It was recently announced that the major providers are removing the “ransomware” element of their offering by not charging you to move your data away to the internet. Now, whilst this is noble (and something that should not have been a thing in the first place), it was never the biggest concern.

Whereas before, if you store your assets in AWS and want to move away to another platform, then you would have a more than hefty fee. That has now gone. Well, gone somewhere at least.

The challenge is working out as a business how you can manage the unpredictability of using the services that on face value can seem quite reasonable.

Let’s assume you have assets of 500TB that you decided to keep in public cloud. You would have been paying the storage costs each month based on the tier that you kept that data (and the size of the company you are) in which would generally range from $2k to $11k per month. If you don’t ever want to access that content then the costs could look quite reasonable, but if you do then they are certainly not.
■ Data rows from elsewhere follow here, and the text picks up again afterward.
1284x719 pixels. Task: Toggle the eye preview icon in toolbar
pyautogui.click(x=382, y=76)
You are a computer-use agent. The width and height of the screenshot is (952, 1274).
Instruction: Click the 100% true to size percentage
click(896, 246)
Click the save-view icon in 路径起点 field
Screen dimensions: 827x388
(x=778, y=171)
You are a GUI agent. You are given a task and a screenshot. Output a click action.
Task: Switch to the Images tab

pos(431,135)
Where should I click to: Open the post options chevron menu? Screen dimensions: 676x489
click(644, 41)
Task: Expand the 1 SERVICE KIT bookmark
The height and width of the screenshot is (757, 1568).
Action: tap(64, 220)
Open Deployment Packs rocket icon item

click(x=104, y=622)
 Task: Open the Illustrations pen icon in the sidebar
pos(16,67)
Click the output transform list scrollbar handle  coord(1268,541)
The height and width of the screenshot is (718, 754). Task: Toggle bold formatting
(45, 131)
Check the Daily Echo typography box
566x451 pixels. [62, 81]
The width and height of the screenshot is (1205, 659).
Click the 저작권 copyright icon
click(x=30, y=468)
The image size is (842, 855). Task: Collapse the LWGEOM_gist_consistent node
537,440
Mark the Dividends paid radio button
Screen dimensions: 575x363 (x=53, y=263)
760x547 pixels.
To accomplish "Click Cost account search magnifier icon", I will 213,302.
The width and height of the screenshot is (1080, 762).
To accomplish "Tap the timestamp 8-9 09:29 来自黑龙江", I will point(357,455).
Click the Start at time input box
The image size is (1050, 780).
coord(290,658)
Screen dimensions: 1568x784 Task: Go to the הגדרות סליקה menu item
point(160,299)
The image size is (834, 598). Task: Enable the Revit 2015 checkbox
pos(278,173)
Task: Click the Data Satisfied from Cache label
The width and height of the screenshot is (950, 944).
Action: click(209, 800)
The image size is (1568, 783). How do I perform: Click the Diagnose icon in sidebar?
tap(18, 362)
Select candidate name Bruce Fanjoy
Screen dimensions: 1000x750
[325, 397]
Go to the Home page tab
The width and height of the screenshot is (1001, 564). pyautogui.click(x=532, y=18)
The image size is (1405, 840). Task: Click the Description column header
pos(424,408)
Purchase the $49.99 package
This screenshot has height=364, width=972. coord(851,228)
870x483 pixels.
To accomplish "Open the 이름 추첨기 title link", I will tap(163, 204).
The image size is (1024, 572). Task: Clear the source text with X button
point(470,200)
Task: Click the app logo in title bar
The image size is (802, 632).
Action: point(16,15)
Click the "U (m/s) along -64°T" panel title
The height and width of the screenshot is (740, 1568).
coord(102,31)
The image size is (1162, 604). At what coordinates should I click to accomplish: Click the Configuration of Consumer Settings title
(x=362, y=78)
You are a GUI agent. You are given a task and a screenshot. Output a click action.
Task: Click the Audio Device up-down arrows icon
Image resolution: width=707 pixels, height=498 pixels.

Remember, the storage costs are just a part of it. When we start to introduce egress fees then it’s another matter. But that is how public cloud providers make their money. Then there is the rest, which includes all of the S3 calls which again look fairly insignificant until you try. Then, I guess you need an asset management platform to find your content, so you will have to go to a third party and pay for that, normally per user. Then you might want to automate those workflows, especially ingest, enrich metadata, and add further AI services. Guess what, that isn't cheap!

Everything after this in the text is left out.